В своих политических расчетах либерал Кавелин не делал серьезной ставки на «средний класс». «Третье сословие», по его мнению, малочисленно и слабо, соответственно, не может приниматься в расчет. Стало быть, говорить о всеобщем представительном правлении, по Кавелину, можно только в расчете на крестьянство, на «мужицкое царство», составлявшее 80 процентов населения. Крестьяне же, полагал Кавелин, не готовы еще ни к общенациональному представительству, ни к гражданскому самоуправлению. «Россия, – писал Кавелин, – еще во всех отношениях печальная пустыня; ее надо сперва возделать…» Оппонент Кавелина Герцен, в очередной раз обидевшись за народ, обвинил бывшего друга во вражде к народу, публично утверждая, что свои рассуждения Кавелин основывает на том, что «народ русский – скот, выбрать людей для земства не умеет, а правительство – умница…».

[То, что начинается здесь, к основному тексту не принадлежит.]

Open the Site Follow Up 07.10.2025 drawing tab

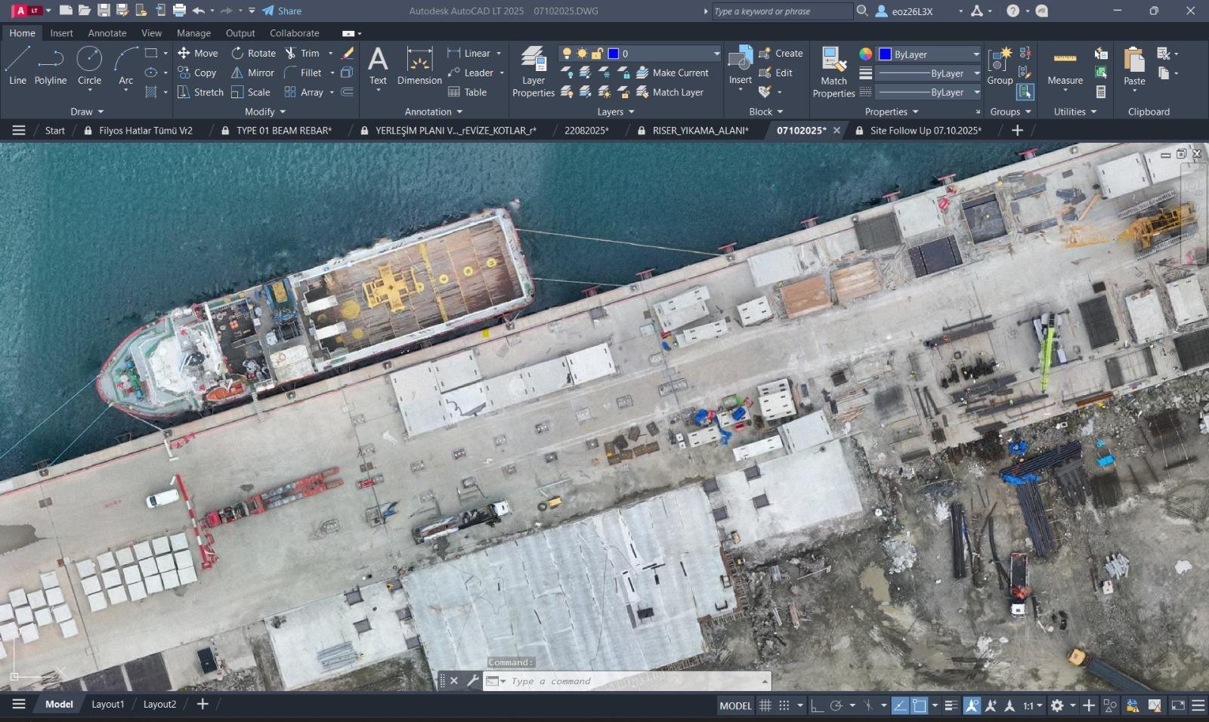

Спор о сроках и степени готовности народа к демократическому правлению в России так и не был разрешен. Фактом остается то, что спустя всего несколько десятилетий революция в России победила конституцию. Многие позднейшие отечественные историки (Н. Я. Эйдельман, например), изучая истоки большевистской трагедии, полагали, что своевременное принятие конституции могло бы еще до возникновения радикальных революционных партий направить Россию на европейски-эволюционный путь развития, вводя в общественное сознание понятие свободы.

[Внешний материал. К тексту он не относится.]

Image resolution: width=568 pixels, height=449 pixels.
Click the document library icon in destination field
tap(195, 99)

Известно, что преобразования в России, необходимые для выживания страны, чаще всего проводились властью при опоре на бюрократию. Поэтому Кавелин полагал, что политическая эмансипация и конституционное ограничение самодержавия могут затормозить политику «реформ сверху». С другой стороны, он опасался, что конституция в России может оказаться лишь «верхушечной», дворянской и власть тем самым окажется в руках аристократической олигархии, сопротивляющейся реформам. Между насущными реформами государственного управления и демократизацией общества либерал Кавелин однозначно выбирал реформы управления. А это управление, как местное, так и центральное, требовало, по его мнению, коренных преобразований: «Наши законы спутаны и обветшали; наше финансовое положение беспорядочно, расстроено и опасно; судопроизводство никуда не годится; полиция ниже критики; народное образование встречает на каждом шагу препятствия; гласность предана произволу, не ограждена ни судом, ни законом… Преобразования, вводящие прочный, разумный и законный порядок в стране взамен произвола и хаоса, по самому существу дела должны предшествовать политическим гарантиям, ибо подготовляют и воспитывают народ к политическому представительству».

В 1870–1880-х годах Кавелин становится все более пессимистичным. Его надежда на «великий компромисс» между сословиями и партиями явно терпела неудачу. Договариваться могут только ответственные личности, а их-то в России он и не видит. В «Задачах психологии» он писал о перспективе «обезличивания» российской жизни и политики: «Личностям предстоит обратиться в безличные человеческие единицы, лишенные в своем нравственном существовании всякой точки опоры и потому легко заменимые одни другими… Мы уже больше не боимся вторжения диких орд; но варварство подкрадывается к нам в нашем нравственном растлении, за которым по пятам идет умственная немощь…» В конце 70-х годов он согласен с И. С. Тургеневым, открыто полемизирует с «пушкинской речью» Ф. М. Достоевского. Упрекая последнего в несправедливом шельмовании либеральной интеллигенции, Кавелин закончил одно из своих писем к Достоевскому достаточно резко: «Стало быть, – скажете вы мне, – и вы тоже мечтаете о том, чтоб мы стали европейцами? – Я мечтаю, отвечу я вам, только о том, чтобы мы перестали говорить о нравственной, душевной, христианской правде и начали поступать, действовать, жить по этой правде!» Но, к несчастью, безумные, трагические герои Достоевского больше говорили о возможном будущем России и тем самым были много реалистичнее, чем публицистические сетования историка.